### Quoted text
>> START

Mona Fastvold’s 2025 film The Testament of Ann Lee, with Amanda Seyfried in the title role, shows a working-class woman passionately and relentlessly seeking the realization of her unique spiritual vision. It will bring Ann Lee’s story to scores of women who are relegated to the margins of their religious traditions despite their rich spiritual gifts. It will speak to people of any gender whose sincere faith inspires a deep hunger for spiritual and social liberation now, not just in “the sweet by and by.” And it will speak to all of us who feel out of step with a culture that passively accepts the world as it is and instead feel called to build a better one. 

The Testament of Ann Lee is an unconventional movie musical, using contemporary arrangements of Shaker hymns and stylized choreography to communicate the passion and immediacy of a  mystical eighteenth-century Christian movement that grew from the Quakers. An illiterate child factory worker in England at the dawn of the industrial revolution, Ann Lee grew to become the revolutionary spiritual mother of a religious community in the “New World” that followed a gospel of union with God, gender equality, and proto-communism. Although the film uses character amalgamations and time compressions to translate the historical events into slightly more than two hours, it is mainly true to the historical record.

>> END

### Job 1
Turn the entries, from the start through the line that contains "Facebook (877, 220)", into a numbered list, leaving out any blank lines.

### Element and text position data
>> START

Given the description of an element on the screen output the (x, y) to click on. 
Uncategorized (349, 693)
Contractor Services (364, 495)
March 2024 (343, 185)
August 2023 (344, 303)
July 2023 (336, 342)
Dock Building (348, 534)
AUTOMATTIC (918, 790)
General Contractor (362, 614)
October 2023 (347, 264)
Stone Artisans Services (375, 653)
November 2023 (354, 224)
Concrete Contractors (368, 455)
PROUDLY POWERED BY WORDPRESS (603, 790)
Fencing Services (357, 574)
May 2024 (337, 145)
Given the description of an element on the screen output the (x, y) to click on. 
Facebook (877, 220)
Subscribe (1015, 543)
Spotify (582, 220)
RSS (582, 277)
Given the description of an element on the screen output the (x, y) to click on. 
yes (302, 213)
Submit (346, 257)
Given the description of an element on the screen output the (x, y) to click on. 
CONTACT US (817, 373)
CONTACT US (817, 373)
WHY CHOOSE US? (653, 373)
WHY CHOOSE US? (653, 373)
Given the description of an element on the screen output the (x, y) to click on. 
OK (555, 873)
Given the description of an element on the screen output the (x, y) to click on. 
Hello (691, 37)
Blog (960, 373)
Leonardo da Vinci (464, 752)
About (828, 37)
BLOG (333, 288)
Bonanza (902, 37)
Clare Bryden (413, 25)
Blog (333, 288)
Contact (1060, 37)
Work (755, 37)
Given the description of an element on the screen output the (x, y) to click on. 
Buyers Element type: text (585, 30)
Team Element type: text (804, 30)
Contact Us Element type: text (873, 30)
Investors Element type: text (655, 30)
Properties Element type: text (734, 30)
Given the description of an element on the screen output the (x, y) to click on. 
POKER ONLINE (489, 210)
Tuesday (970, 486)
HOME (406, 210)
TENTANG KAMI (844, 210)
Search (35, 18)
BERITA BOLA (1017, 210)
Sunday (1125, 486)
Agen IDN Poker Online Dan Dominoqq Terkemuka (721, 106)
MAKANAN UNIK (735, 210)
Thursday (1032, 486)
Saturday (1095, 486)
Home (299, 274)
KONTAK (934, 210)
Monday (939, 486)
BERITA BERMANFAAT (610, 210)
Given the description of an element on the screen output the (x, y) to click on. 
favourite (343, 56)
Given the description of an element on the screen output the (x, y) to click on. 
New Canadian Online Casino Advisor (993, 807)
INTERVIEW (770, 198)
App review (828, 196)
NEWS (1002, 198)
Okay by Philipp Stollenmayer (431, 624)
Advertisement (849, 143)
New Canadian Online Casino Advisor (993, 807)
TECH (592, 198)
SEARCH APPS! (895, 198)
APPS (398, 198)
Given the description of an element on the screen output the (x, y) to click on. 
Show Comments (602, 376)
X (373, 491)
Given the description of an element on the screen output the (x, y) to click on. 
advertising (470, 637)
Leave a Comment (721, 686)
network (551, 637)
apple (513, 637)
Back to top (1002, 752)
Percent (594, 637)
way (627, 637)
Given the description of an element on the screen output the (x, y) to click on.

>> END

### Job 2
Edit the part of the film text from "Mona Fastvold’s 2025" to "a better one." by changing "relentlessly" to "tirelessly", and give that part back.

### Task response 1
1. Given the description of an element on the screen output the (x, y) to click on. 
2. Uncategorized (349, 693)
3. Contractor Services (364, 495)
4. March 2024 (343, 185)
5. August 2023 (344, 303)
6. July 2023 (336, 342)
7. Dock Building (348, 534)
8. AUTOMATTIC (918, 790)
9. General Contractor (362, 614)
10. October 2023 (347, 264)
11. Stone Artisans Services (375, 653)
12. November 2023 (354, 224)
13. Concrete Contractors (368, 455)
14. PROUDLY POWERED BY WORDPRESS (603, 790)
15. Fencing Services (357, 574)
16. May 2024 (337, 145)
17. Given the description of an element on the screen output the (x, y) to click on. 
18. Facebook (877, 220)

### Task response 2
Mona Fastvold’s 2025 film The Testament of Ann Lee, with Amanda Seyfried in the title role, shows a working-class woman passionately and tirelessly seeking the realization of her unique spiritual vision. It will bring Ann Lee’s story to scores of women who are relegated to the margins of their religious traditions despite their rich spiritual gifts. It will speak to people of any gender whose sincere faith inspires a deep hunger for spiritual and social liberation now, not just in “the sweet by and by.” And it will speak to all of us who feel out of step with a culture that passively accepts the world as it is and instead feel called to build a better one.